> _GOAL_: Render the data below as a Markdown table with the columns Row and Data line, beginning with the line containing "At what coordinates should I click to accomplish: Select Premium" and continuing through the line containing "point(48,147)". Number each row and omit blank lines.

======== PROVIDED DATA ========

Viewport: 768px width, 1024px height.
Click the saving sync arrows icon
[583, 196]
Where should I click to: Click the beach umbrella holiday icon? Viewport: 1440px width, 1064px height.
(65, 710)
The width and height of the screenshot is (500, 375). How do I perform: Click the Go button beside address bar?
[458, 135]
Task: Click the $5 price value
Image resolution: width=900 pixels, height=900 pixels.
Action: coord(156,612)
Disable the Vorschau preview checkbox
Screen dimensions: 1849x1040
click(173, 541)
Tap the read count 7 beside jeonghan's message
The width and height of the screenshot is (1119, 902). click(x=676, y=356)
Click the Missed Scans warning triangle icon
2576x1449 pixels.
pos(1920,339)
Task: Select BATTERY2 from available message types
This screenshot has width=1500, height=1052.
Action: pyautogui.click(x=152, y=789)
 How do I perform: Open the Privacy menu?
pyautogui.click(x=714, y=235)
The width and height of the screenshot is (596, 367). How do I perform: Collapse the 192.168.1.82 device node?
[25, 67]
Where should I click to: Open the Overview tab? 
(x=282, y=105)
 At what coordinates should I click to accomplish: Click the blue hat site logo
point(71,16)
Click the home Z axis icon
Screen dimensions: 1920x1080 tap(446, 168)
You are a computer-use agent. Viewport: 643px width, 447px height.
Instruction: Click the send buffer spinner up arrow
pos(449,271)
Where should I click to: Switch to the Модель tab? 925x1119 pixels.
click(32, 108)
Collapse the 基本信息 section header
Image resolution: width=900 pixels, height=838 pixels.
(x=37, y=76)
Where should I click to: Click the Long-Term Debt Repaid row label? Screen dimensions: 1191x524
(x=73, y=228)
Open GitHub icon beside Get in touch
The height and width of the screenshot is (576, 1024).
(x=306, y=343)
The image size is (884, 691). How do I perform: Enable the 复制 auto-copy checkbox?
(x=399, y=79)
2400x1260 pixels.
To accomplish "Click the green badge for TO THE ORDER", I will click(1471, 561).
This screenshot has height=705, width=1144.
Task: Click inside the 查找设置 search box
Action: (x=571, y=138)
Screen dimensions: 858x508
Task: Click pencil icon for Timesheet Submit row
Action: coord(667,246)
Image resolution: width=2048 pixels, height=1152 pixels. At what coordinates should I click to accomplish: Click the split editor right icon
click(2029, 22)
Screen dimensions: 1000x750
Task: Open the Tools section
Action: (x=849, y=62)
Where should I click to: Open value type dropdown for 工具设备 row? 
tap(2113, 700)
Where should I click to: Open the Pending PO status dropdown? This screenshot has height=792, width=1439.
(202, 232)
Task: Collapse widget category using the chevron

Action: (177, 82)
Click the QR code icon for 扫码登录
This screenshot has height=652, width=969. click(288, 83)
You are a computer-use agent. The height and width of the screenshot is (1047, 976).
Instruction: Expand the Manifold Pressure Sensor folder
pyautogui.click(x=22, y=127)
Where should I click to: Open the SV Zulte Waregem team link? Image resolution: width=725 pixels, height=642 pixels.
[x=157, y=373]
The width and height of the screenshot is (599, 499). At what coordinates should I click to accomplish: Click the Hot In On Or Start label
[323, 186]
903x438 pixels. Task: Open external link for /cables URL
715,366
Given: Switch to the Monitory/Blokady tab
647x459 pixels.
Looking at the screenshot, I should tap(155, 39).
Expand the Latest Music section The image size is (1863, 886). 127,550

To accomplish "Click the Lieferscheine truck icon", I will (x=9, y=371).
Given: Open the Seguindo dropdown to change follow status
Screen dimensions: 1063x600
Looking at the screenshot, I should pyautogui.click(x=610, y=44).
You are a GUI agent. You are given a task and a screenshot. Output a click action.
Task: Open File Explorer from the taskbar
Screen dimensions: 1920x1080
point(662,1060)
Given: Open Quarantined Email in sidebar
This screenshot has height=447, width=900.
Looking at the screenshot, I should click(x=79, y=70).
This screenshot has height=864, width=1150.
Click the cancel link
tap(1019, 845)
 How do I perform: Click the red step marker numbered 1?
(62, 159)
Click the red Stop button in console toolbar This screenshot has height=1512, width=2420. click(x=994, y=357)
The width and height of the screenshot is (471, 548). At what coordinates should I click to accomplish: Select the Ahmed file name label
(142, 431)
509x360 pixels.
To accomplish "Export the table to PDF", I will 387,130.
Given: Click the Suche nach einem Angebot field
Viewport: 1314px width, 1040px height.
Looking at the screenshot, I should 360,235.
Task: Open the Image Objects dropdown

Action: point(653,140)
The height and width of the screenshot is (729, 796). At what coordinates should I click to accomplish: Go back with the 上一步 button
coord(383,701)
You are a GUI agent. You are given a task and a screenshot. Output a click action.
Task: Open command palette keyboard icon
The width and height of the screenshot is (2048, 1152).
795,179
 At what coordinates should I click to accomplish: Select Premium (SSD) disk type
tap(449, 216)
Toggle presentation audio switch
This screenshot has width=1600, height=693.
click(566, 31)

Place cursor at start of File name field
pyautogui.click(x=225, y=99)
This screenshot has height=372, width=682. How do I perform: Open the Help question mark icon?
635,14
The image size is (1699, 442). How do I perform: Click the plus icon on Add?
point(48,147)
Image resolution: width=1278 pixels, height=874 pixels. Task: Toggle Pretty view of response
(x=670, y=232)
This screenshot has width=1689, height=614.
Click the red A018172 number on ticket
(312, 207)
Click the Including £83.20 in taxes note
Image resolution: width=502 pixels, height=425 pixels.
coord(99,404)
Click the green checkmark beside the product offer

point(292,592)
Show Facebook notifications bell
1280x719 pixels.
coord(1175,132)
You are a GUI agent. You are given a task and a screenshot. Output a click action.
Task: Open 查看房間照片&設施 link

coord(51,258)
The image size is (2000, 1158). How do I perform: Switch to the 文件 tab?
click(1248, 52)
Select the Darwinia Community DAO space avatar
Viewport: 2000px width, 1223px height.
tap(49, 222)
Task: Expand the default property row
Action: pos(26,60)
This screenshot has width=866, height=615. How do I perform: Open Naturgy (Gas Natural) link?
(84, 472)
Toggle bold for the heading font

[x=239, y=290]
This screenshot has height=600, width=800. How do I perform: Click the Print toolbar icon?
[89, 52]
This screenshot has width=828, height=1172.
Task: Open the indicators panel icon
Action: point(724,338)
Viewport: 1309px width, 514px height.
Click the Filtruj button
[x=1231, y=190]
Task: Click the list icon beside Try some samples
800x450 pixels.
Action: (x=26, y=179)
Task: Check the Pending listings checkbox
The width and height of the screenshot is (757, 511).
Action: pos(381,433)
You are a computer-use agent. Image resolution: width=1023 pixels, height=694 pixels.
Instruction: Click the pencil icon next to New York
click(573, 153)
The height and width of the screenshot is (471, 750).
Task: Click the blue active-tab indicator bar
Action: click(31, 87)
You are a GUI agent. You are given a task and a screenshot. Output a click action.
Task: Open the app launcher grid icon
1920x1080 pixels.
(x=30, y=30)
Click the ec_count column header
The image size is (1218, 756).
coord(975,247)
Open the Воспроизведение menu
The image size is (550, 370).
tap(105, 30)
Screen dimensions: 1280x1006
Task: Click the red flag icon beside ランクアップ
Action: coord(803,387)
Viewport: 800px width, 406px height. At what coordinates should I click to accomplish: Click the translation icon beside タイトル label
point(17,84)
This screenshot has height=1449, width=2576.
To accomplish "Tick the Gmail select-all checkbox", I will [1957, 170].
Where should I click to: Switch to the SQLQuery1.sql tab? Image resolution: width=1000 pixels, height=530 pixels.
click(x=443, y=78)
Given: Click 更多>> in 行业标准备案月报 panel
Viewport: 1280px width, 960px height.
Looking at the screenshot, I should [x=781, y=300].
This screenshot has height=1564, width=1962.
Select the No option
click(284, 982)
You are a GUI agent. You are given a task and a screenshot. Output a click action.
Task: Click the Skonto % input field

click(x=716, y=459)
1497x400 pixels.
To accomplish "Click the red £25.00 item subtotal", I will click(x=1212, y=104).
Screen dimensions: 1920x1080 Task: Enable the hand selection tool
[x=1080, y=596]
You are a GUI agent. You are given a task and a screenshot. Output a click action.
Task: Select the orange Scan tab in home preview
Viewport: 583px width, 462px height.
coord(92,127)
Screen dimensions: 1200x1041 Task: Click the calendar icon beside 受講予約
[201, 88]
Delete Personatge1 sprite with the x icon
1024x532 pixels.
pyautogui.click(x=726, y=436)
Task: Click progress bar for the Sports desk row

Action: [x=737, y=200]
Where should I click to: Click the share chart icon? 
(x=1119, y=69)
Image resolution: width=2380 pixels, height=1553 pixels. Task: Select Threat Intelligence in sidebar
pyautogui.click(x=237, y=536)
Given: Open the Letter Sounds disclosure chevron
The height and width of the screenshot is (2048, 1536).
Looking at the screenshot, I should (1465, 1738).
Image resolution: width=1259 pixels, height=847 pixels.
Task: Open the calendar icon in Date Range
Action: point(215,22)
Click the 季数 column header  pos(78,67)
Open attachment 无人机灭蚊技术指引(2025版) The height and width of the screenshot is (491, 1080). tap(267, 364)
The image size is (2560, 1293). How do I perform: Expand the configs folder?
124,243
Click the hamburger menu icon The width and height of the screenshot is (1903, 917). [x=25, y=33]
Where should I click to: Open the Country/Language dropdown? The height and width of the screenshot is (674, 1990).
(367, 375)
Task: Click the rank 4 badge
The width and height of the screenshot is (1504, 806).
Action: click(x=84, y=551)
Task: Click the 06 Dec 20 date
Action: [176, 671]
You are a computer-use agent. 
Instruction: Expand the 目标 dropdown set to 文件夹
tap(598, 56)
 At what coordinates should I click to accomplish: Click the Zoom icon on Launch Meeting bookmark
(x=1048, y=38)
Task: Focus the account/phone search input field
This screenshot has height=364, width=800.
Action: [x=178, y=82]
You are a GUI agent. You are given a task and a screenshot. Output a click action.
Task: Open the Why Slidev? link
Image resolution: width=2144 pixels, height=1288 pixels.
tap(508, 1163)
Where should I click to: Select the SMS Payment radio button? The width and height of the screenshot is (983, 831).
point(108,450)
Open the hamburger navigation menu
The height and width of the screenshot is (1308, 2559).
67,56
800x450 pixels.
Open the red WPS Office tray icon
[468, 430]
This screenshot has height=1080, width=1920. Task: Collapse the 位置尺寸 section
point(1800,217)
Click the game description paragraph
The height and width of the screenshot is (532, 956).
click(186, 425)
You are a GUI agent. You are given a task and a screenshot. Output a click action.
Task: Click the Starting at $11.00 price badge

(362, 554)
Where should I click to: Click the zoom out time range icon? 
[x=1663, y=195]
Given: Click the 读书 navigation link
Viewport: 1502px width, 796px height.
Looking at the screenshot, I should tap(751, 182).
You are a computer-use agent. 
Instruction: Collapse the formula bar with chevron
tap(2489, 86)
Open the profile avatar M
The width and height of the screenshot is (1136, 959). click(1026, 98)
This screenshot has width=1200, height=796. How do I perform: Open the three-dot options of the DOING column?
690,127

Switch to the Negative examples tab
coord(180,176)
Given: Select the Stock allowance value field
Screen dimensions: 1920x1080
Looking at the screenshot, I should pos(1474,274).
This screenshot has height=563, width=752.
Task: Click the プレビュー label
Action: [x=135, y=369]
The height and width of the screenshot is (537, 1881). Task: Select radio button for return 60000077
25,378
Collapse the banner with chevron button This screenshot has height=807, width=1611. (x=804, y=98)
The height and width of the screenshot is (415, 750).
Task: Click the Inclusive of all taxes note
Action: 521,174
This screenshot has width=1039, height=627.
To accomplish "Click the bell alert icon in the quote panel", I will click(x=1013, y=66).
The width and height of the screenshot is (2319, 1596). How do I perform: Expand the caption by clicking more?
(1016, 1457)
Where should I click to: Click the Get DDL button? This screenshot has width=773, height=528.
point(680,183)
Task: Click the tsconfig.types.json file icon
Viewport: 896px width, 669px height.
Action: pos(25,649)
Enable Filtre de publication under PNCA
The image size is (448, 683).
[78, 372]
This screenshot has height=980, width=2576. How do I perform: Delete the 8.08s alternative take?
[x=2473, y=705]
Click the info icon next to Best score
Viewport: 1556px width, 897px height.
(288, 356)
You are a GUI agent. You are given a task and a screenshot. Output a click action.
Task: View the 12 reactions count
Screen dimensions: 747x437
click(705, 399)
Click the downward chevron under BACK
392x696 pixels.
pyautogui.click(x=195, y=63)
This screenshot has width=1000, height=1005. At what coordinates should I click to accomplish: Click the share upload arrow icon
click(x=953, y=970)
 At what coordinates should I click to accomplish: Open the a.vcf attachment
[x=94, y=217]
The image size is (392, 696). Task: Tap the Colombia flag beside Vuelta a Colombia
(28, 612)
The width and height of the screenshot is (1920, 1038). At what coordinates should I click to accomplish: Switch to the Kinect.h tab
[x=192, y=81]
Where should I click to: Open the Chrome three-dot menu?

========

> _RESULT OF THE EXERCISE_:
| Row | Data line |
|---|---|
| 1 |  At what coordinates should I click to accomplish: Select Premium (SSD) disk type |
| 2 | tap(449, 216) |
| 3 | Toggle presentation audio switch |
| 4 | This screenshot has width=1600, height=693. |
| 5 | click(566, 31) |
| 6 | Place cursor at start of File name field |
| 7 | pyautogui.click(x=225, y=99) |
| 8 | This screenshot has height=372, width=682. How do I perform: Open the Help question mark icon? |
| 9 | 635,14 |
| 10 | The image size is (1699, 442). How do I perform: Click the plus icon on Add? |
| 11 | point(48,147) |